Task objective:
In the text on influenza strains, which strain did H2N2 replace when it emerged in 1957?

Document excerpt Start Marker

Although the new influenza H1N1 strain has been receiving a great deal of attention, apparently last season’s H1N1 and H3N2 strains continue to circulate, at least in the United States. FluView, the weekly surveillance report from the CDC, indicates that during weeks 17 and 18, seasonal influenza A (H1), A (H3), and B viruses are co-circulating with novel influenza A (H1N1). Half of all influenza viruses detected are the swine-like H1N1 viruses. The statistics are shown in this bar graph:
Seasonal influenza in the US peaked in week 6 (February) and declined by week 16. With the emergence of the new H1N1 strains, there came an upsurge in influenza activity during weeks 17 and 18.
Two aspects of these data are noteworthy. First, it is very interesting that influenza viruses of three different subtypes – H3N2, and two H1N1 – are circulating at the same time. On at least two previous occasions, the seasonal influenza strain was replaced by the new pandemic virus. In 1957, when the H2N2 strain emerged, it replaced the previously circulating H1N1 strain. Then in 1968, the H2N2 strain was replaced by the H3N2 strain. The reasons for the replacement of influenza virus strains during these two episodes of antigenic shift remain obscure. Should we expect the new H1N1 strain, if it goes on to be the pandemic strain, to replace previously circulating human influenza A viruses? When the H1N1 influenza virus re-emerged in 1977, it did not replace the H3N2 viruses – although it did not go on to be the next pandemic strain. Whether or not the new H1N1 viruses will dominate is anyone’s guess. Clues might come from which strains are isolated in the southern hemisphere in the coming weeks.
I am also intrigued by the observation that circulation of last season’s H3N2 and H1N1 strains, nearly over by week 16, has suddenly been revived along with introduction of the new H1N1 strain. Put another way, why is there a general upsurge in influenza cause by all three A subtypes? Perhaps it’s just an unusual outbreak late in the season, which has certainly happened in the past, only this time, there is a new virus thrown into the mix.

Document excerpt End Marker
Provided data Start Marker

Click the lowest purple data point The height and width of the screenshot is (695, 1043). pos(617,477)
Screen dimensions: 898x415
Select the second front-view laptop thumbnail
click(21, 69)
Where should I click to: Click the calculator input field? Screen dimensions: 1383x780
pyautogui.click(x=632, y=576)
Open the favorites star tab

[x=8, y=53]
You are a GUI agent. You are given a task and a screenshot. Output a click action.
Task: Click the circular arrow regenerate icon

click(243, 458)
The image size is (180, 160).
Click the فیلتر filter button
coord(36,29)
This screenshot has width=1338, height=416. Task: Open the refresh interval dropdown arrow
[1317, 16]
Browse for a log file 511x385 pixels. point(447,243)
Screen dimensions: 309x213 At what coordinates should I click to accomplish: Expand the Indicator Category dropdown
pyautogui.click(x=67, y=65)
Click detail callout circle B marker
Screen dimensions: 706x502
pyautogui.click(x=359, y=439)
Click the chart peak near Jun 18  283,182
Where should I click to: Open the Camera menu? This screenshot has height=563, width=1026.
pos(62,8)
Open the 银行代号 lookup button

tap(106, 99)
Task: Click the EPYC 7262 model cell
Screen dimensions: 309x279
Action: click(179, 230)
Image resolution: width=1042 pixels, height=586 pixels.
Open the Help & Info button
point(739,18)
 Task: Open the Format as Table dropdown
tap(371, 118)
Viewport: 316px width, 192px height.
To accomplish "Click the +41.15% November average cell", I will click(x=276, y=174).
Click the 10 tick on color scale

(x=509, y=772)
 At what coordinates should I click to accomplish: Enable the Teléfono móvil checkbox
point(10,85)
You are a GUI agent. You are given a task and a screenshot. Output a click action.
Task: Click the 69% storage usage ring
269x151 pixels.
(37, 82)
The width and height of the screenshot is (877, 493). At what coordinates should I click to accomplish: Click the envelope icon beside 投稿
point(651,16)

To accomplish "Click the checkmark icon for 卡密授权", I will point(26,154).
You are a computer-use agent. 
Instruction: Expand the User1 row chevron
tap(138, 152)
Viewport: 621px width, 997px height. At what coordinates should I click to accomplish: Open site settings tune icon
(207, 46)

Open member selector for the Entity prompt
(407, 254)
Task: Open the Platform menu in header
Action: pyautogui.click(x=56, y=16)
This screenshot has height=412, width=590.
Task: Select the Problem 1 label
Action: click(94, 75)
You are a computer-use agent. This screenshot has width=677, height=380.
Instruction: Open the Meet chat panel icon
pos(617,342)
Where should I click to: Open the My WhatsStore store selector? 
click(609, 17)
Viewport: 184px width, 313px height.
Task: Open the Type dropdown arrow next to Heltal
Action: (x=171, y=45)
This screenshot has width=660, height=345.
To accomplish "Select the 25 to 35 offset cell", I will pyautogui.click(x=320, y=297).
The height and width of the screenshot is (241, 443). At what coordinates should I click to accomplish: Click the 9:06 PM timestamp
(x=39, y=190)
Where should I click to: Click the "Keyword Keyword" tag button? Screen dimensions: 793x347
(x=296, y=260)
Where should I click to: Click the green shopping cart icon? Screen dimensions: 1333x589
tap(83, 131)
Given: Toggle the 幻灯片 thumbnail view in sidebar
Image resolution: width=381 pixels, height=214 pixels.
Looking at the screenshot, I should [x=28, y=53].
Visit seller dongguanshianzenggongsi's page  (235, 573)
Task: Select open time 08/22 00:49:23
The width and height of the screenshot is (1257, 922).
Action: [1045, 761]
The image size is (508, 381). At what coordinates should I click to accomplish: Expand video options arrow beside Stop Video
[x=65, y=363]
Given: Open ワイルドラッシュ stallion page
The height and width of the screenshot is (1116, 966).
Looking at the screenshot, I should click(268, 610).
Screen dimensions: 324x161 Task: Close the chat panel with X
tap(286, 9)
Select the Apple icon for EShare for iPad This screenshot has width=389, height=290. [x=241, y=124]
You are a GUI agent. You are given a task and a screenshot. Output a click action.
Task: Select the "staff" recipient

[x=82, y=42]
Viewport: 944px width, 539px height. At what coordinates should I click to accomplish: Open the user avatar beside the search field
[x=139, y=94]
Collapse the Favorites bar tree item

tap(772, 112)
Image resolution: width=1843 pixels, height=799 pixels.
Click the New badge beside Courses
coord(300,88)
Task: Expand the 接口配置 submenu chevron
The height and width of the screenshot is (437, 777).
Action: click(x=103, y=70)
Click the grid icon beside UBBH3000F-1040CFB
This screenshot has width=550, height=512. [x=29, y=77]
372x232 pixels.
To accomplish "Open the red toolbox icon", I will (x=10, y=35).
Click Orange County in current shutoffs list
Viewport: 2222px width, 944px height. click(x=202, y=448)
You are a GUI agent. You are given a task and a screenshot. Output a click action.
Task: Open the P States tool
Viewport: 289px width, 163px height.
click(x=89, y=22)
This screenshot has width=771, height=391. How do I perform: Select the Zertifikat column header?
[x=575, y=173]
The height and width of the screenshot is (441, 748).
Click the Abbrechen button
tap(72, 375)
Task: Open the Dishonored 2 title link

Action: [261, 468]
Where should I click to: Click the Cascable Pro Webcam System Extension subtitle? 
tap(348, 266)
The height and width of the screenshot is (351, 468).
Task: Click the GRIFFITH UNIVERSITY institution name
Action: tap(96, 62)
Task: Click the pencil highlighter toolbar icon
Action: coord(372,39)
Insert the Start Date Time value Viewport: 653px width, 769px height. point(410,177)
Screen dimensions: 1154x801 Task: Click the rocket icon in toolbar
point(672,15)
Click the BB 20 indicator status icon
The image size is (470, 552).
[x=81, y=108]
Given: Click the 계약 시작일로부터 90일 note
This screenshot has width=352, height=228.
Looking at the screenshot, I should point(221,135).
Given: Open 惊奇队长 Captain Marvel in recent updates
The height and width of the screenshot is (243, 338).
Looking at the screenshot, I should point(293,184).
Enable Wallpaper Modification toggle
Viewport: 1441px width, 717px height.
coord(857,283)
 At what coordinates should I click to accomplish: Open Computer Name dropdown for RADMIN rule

Provided data End Marker

Your response:
The previously circulating H1N1 strain.